Hay una gran virtud que adorna esta película y es la dirección medida y cuidada de Esteban Crespo, con una producción nítida, sin miedo a las escenas de acción, con mimo y cuidado. Por otro lado, también se echa de menos un poco más de afinación en ese tercio final que resulta desangelado y previsible, algo tramposo y, quizá, reiterativo. Sin embargo, es el defecto justo para no despreciar la película en su conjunto, con trabajos competentes y elogiables de Raúl Arévalo y Candela Peña y una excelente fotografía, llena de detalles y nitidez, a cargo de Ángel Amorós.
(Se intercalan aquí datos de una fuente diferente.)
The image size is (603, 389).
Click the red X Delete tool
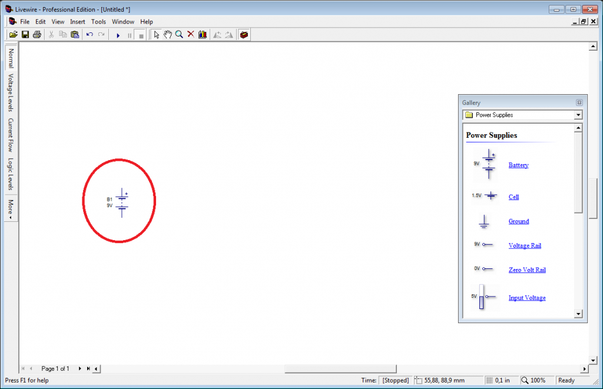pyautogui.click(x=191, y=35)
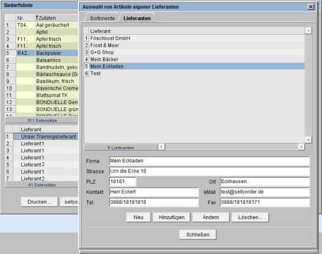Switch to the Sortimente tab
Screen dimensions: 322x254
[x=102, y=18]
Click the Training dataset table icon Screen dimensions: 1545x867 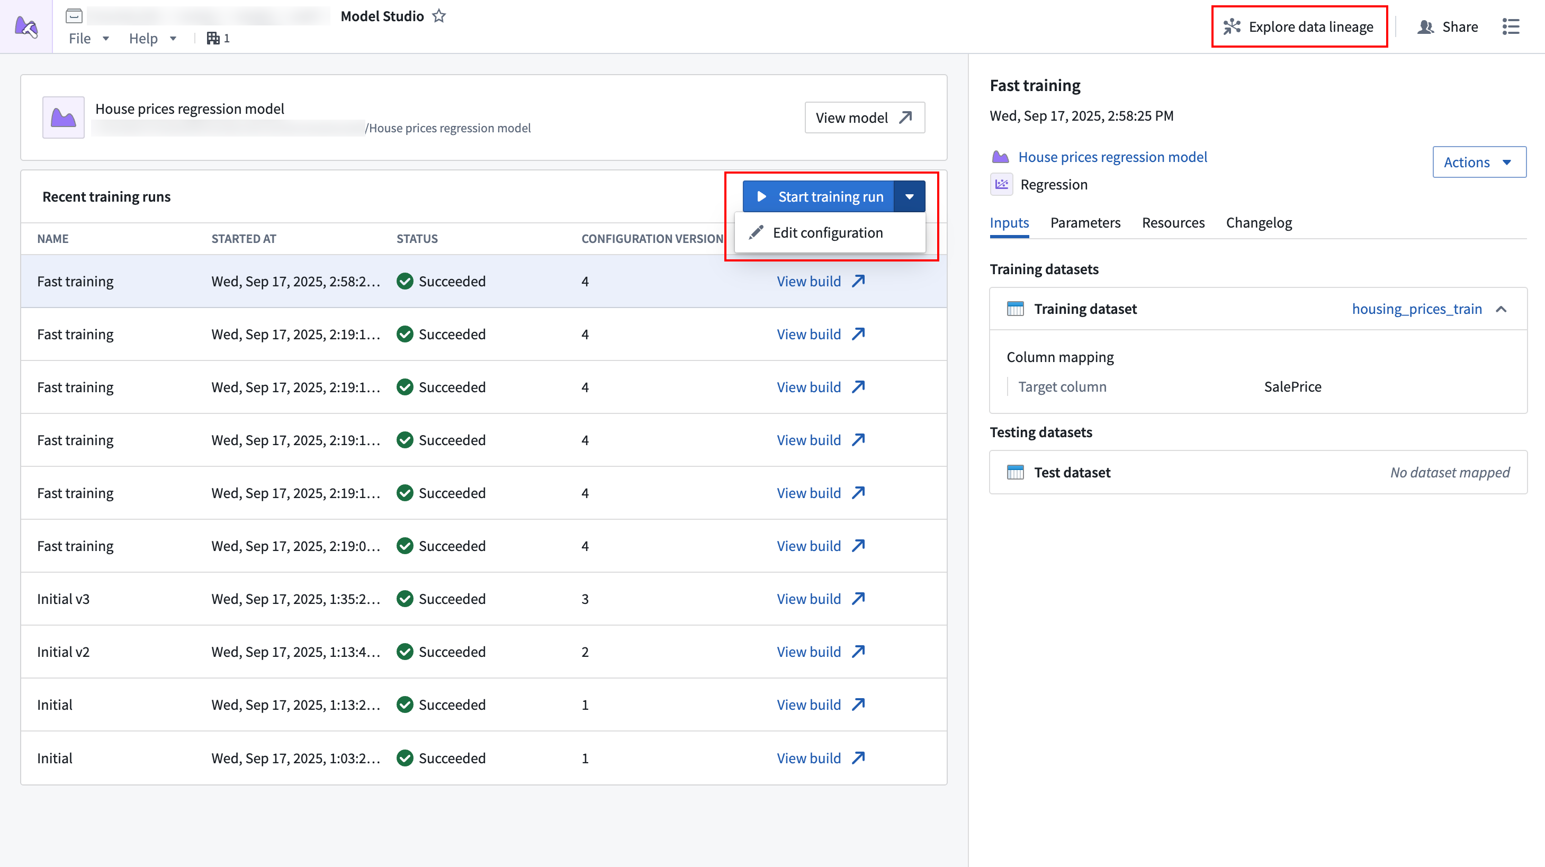1015,309
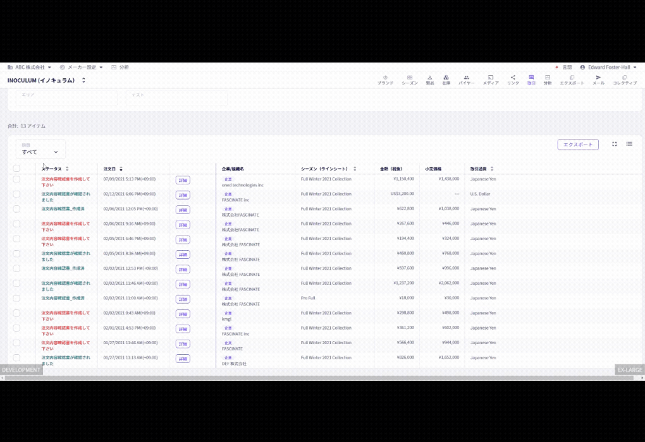
Task: Click the horizontal scrollbar at the bottom
Action: [319, 378]

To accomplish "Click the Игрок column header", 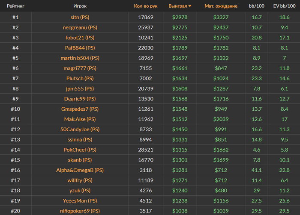I will point(80,6).
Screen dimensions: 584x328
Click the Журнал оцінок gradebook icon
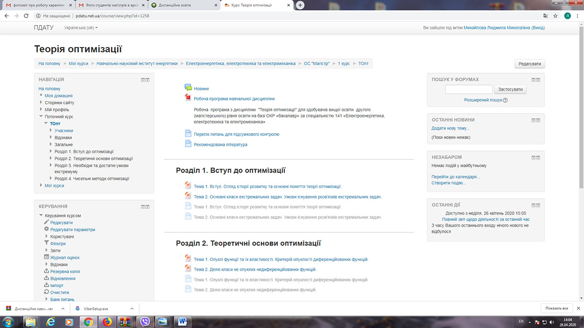(47, 257)
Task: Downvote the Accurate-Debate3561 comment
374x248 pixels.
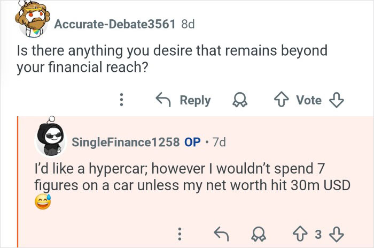Action: (337, 100)
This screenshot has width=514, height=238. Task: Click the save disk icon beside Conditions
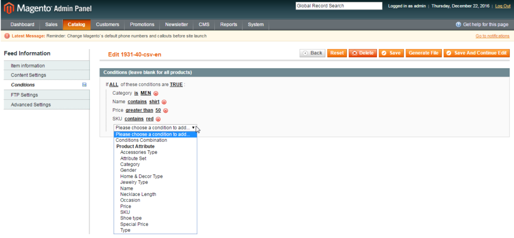click(x=84, y=85)
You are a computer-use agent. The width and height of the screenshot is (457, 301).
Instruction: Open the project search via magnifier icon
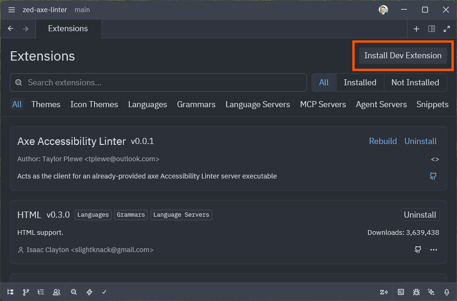74,292
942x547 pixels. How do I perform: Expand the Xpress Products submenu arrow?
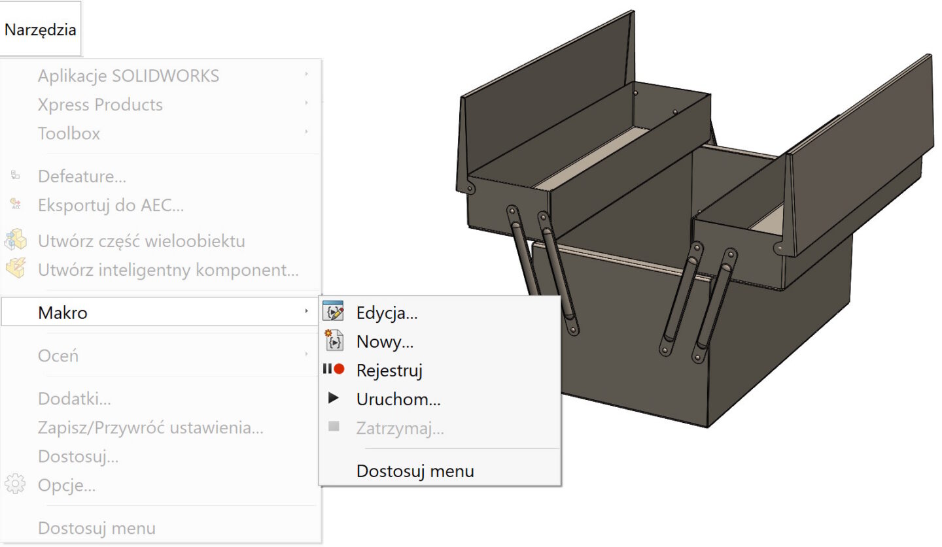pyautogui.click(x=306, y=104)
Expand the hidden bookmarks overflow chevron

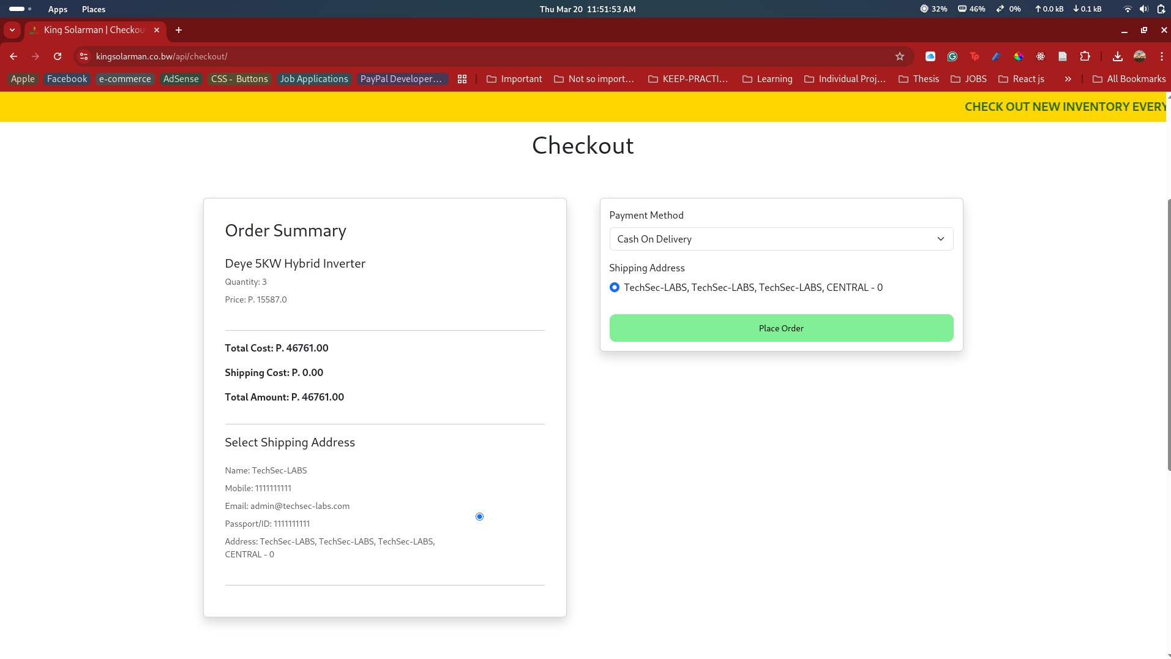(x=1068, y=79)
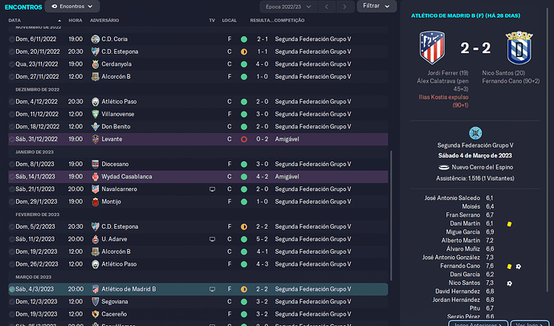Click the Segunda Federación competition logo in panel
The width and height of the screenshot is (554, 326).
[x=475, y=133]
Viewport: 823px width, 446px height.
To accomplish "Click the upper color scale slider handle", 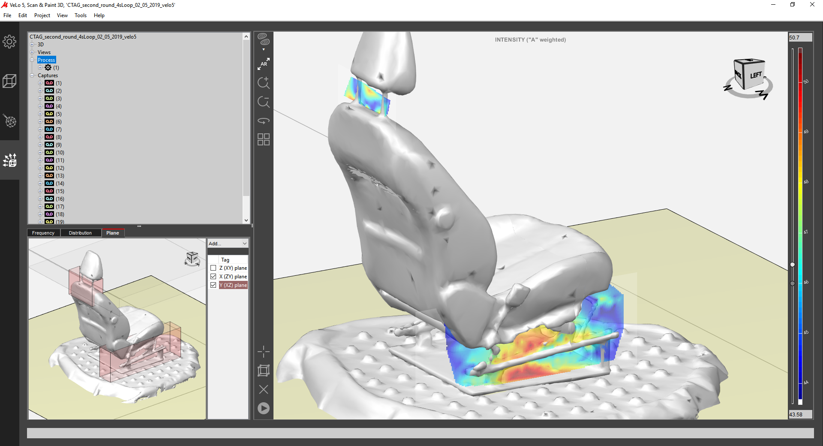I will (793, 265).
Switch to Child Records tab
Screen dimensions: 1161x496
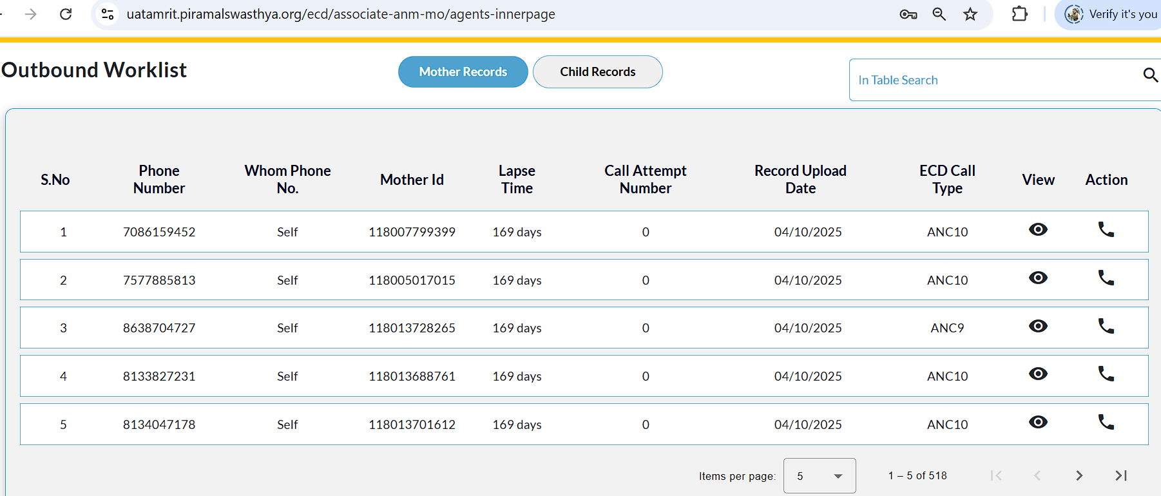pyautogui.click(x=597, y=72)
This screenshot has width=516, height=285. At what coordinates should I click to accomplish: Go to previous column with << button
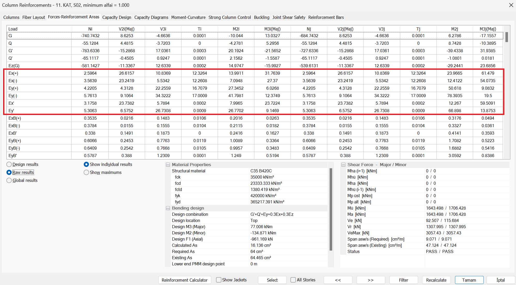point(338,280)
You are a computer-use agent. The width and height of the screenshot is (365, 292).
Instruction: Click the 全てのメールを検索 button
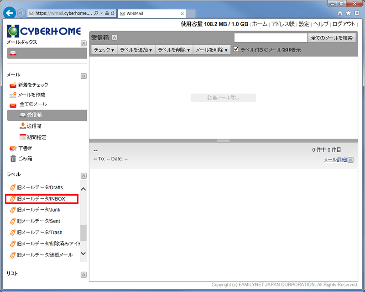tap(332, 38)
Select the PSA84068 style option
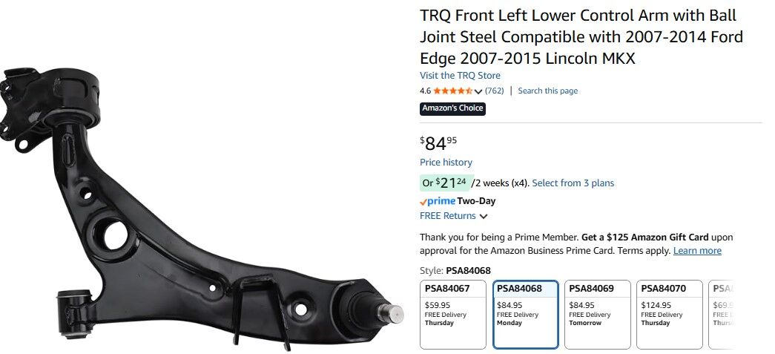The height and width of the screenshot is (354, 775). pyautogui.click(x=525, y=314)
Y es que la mano de occidente corrompe todo lo que roza. Los países que tratan de entrar en el desarrollo después de sufrir el colonialismo absorben todo lo que puede ser de ayuda para convertirse en una pieza más de corrupción de sus propios dirigentes. Nadie quiere perder el negocio de un país empobrecido y todos tratan de empujar hacia su propio beneficio. Allí están los políticos locales, las empresas multinacionales, los intereses de potencias extranjeras. Mientras, el país se desangra. La gente, que posee sus coches y sus casas en ciudades perfectamente asfaltadas, mira hacia otro lado, tranquilizando sus conciencias con donaciones que casi nunca llegan a su destino. Y es entonces cuando surge la rabia, la impotencia, la compasión y la mirada al cielo en busca de respuestas que nunca llegan.